Columbia engineers apply machine learning techniques to narrow down and speed up the development of new materials for removing CO2 from the air
New York, NY–May 15, 2020–Researchers at Columbia Engineering and the University of South Carolina have developed a method that combines big data and machine learning to selectively design gas-filtering polymer membranes to reduce greenhouse gas emissions.
Their study, published today in Science Advances, is the first to apply an experimentally validated machine learning method to rapidly design and develop advanced gas separation membranes.
“Our work points to a new way of materials design and we expect it to revolutionize the field,” says the study’s PI Sanat Kumar, Bykhovsky Professor of Chemical Engineering and a pioneer in developing polymer nanocomposites with improved properties.
Plastic films or membranes are often used to separate mixtures of simple gases, like carbon dioxide (CO2), nitrogen (N2), and methane (CH4). Scientists have proposed using membrane technology to separate CO2 from other gases for natural gas purification and carbon capture, but there are potentially hundreds of thousands of plastics that can be produced with our current synthetic toolbox, all of which vary in their chemical structure. Manufacturing and testing all of these materials is an expensive and time-consuming process, and to date, only about 1,000 have been evaluated as gas separation membranes.
Kumar and his collaborators at Columbia Engineering, the University of South Carolina, and the Max Planck Society in Mainz (Germany) created a machine learning algorithm that correlates the chemical structure of the 1,000 tested polymers with their gas transport properties, to investigate what structure makes the best membrane. They then applied the algorithm to more than 10,000 known polymers to predict which would produce the best material in this context.
This procedure identified some 100 polymers that had never been tested for gas transport but were predicted to surpass the current membrane performance limits for CO2/CH4 separations.
“Rather than experimentally test all the materials that exist for a particular application, you instead test a smaller subset of materials which have the most promise. You then find the materials that combine the very best ingredients and that gives you a shot at designing a better material, just like Netflix finding you the next movie to watch”, says the study’s co-author Connor Bilchak, formerly a PhD student with Kumar and currently a post-doctoral fellow at the University of Pennsylvania.

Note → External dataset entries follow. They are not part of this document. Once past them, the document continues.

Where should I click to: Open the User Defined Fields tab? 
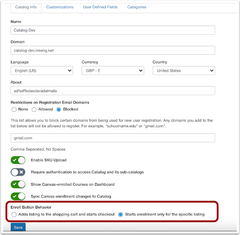point(100,7)
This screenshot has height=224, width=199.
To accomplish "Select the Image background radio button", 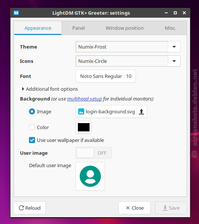I will [x=32, y=111].
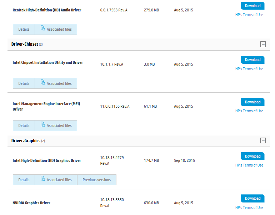This screenshot has height=215, width=275.
Task: Collapse the Driver-Graphics section
Action: 263,140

To test the algorithm’s accuracy, a group led by Brian Benicewicz, SmartState Professor of Chemistry and Biochemistry at the University of South Carolina, synthesized two of the most promising polymer membranes predicted by this approach and found that the membranes exceeded the upper bound for CO2/CH4 separation performance.
“Their performance was very good ? much better than what had been previously made,” says the study’s co-author Laura Murdock, a graduate student of Benicewicz’s. “And it was pretty easy. This methodology has significant potential for commercial use.”
Benicewicz added, “Looking beyond this one context, this method is easily extendable to other membrane materials which could profoundly affect the development of next generation batteries and technologies for water purification.”
About the Study
The study is titled: “Designing exceptional gas-separation polymer membranes using machine learning.”
Authors are: J. Wesley Barnett1, Connor R. Bilchak1, Yiwen Wang1, Brian C. Benicewicz2, Laura A. Murdock2, Tristan Bereau3, Sanat K. Kumar1
1 Department of Chemical Engineering, Columbia Engineering
2 Department of Chemistry and Biochemistry, University of South Carolina
3 Max Planck Institute for Polymer Research, Germany.
The study was supported by the NSF Graduate Research Fellowship Program (grant DGE-16-44869 to C.R.B.), the DMREF Program (grant 1629502 to C.R.B., J.W.B., and S.K.K. and grant 1629052 to B.C.B. and L.A.M.), and the Emmy Noether Program of the Deutsche Forschungsgemeinschaft (to T.B.). S.K.K., J.W.B., and C.R.B. acknowledge that the majority of the work was funded by NSF through DMREF grant CTS-1629502. This project was started under a previous NSF grant (DMR-150730), which was continued as grant DMR-1929655.
The authors declare no financial or other conflicts of interest.
Columbia Engineering, based in New York City, is one of the top engineering schools in the U.S. and one of the oldest in the nation. Also known as The Fu Foundation School of Engineering and Applied Science, the School expands knowledge and advances technology through the pioneering research of its more than 220 faculty, while educating undergraduate and graduate students in a collaborative environment to become leaders informed by a firm foundation in engineering. The School’s faculty are at the center of the University’s cross-disciplinary research, contributing to the Data Science Institute, Earth Institute, Zuckerman Mind Brain Behavior Institute, Precision Medicine Initiative, and the Columbia Nano Initiative. Guided by its strategic vision, “Columbia Engineering for Humanity,” the School aims to translate ideas into innovations that foster a sustainable, healthy, secure, connected, and creative humanity.